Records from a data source
[Start of Attachment]
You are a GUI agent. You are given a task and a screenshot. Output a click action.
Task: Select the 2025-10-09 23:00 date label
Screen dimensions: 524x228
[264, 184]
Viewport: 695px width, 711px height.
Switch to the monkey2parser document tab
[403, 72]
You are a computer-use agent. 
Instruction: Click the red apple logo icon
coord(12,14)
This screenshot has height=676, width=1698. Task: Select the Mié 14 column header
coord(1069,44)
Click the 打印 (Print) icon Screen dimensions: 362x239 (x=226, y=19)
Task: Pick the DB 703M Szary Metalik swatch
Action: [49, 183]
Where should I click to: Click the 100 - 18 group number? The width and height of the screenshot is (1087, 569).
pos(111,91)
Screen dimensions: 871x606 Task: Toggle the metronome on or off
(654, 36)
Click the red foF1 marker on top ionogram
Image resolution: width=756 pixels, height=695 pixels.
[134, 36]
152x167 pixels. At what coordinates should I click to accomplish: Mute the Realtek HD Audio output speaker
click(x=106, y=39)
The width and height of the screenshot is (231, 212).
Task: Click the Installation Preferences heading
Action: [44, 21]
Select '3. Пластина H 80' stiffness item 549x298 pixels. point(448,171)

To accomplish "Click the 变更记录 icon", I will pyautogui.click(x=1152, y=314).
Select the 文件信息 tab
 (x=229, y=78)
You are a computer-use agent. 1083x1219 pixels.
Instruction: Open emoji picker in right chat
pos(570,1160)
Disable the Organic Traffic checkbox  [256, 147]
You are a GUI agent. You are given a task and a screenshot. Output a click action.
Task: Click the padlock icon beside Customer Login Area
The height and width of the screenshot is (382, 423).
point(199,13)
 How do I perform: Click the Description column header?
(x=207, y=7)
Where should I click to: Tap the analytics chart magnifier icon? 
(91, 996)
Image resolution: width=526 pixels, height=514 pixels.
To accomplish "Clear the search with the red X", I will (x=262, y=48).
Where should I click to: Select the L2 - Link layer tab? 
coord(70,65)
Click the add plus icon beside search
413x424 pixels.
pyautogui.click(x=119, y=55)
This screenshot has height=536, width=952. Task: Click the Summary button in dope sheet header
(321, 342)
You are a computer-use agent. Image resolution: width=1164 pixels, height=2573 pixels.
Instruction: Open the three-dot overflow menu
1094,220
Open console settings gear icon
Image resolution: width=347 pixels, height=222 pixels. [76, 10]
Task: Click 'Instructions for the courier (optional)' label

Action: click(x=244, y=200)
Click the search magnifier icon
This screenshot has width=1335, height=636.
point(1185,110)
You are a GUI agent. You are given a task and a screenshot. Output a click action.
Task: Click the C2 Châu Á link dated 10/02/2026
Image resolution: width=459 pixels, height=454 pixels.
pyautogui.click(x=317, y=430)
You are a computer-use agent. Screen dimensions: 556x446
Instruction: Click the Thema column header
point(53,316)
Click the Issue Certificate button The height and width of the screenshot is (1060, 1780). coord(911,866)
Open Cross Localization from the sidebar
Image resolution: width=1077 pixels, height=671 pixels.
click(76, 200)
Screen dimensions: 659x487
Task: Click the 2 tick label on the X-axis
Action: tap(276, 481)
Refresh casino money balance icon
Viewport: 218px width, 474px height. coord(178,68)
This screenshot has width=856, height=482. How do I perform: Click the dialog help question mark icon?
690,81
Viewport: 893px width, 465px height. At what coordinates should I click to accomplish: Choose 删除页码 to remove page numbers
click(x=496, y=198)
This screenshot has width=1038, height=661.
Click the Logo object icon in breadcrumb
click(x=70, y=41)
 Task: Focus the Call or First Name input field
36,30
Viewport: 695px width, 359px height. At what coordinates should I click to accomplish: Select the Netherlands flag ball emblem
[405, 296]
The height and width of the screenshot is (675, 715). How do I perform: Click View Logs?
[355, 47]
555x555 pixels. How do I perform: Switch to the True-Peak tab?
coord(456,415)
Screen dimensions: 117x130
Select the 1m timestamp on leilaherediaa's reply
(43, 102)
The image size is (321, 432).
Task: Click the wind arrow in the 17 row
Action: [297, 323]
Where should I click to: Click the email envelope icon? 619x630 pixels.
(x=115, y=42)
[End of Attachment]
**TASK**
From the line holding "Task: Focus the" down to the final line above, quote every line exactly and only those lines.

**SOLUTION BELOW**
 Task: Focus the Call or First Name input field
36,30
Viewport: 695px width, 359px height. At what coordinates should I click to accomplish: Select the Netherlands flag ball emblem
[405, 296]
The height and width of the screenshot is (675, 715). How do I perform: Click View Logs?
[355, 47]
555x555 pixels. How do I perform: Switch to the True-Peak tab?
coord(456,415)
Screen dimensions: 117x130
Select the 1m timestamp on leilaherediaa's reply
(43, 102)
The image size is (321, 432).
Task: Click the wind arrow in the 17 row
Action: [297, 323]
Where should I click to: Click the email envelope icon? 619x630 pixels.
(x=115, y=42)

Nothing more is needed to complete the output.